With Hurricane Harvey barreling toward the energy-rich Texas Gulf Coast, gasoline prices could tick upward at the end of the summer driving season as refineries shut down capacity to brace for impact.
Experts are expecting anywhere from a 5-cent to 15-cent increase in the price of a gallon of gasoline over the next week as Harvey forces refineries in its path to take precautionary measures to prevent damages.
The storm would have to get much more severe than its current classification as a Category 3 hurricane to do much damage to gasoline refineries, analysts said.
But expected refinery closures in places like Houston and Corpus Christi, Texas, are still expected to have an impact, potentially disrupting supplies and increasing prices.
Nationally, the average price of gas was $2.36 per gallon on Thursday afternoon, up 1.9 cents from a week ago and up 16.2 cents from a year ago, according to consumer information site GasBuddy.com.
"Obviously if a refinery is underwater it can’t do a whole lot to produce gasoline," GasBuddy petroleum analyst Patrick DeHaan said. "It’s just a matter of time before they start curtailing production at those refineries."
About one-third of the nation's gasoline refining capacity is located in the Gulf Coast region.

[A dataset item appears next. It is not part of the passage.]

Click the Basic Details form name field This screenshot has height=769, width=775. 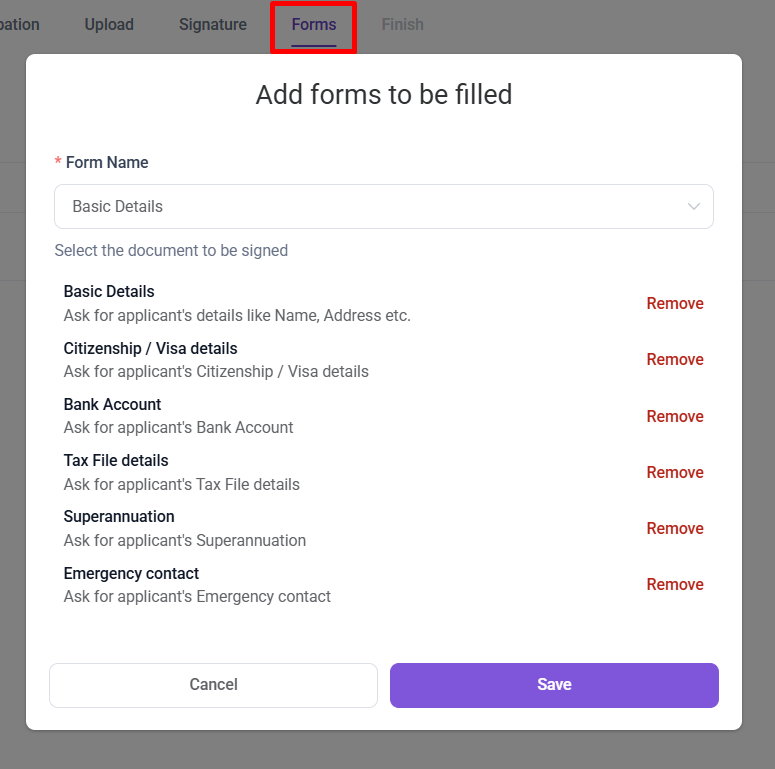click(x=370, y=207)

Oil Price Information Service analyst Tom Kloza said it's "not likely to be an apocalyptic or seminal event" for energy, but noted that it's already triggered a 6-cent leap in gas prices in the Gulf region.
Hurricane Katrina was the last storm to significantly undermine U.S. gasoline supplies, Kloza said.
Although rain can cause short-term outages, wind and storm surge pose the greatest risk of long-term damage, Kloza said.
But storms that cause major disruption are a "very rare bird," he said.
Even with winds projected in the range of more than 90 mph, "it doesn’t look like wind should be too much of an issue in terms of long-term damage," DeHaan said.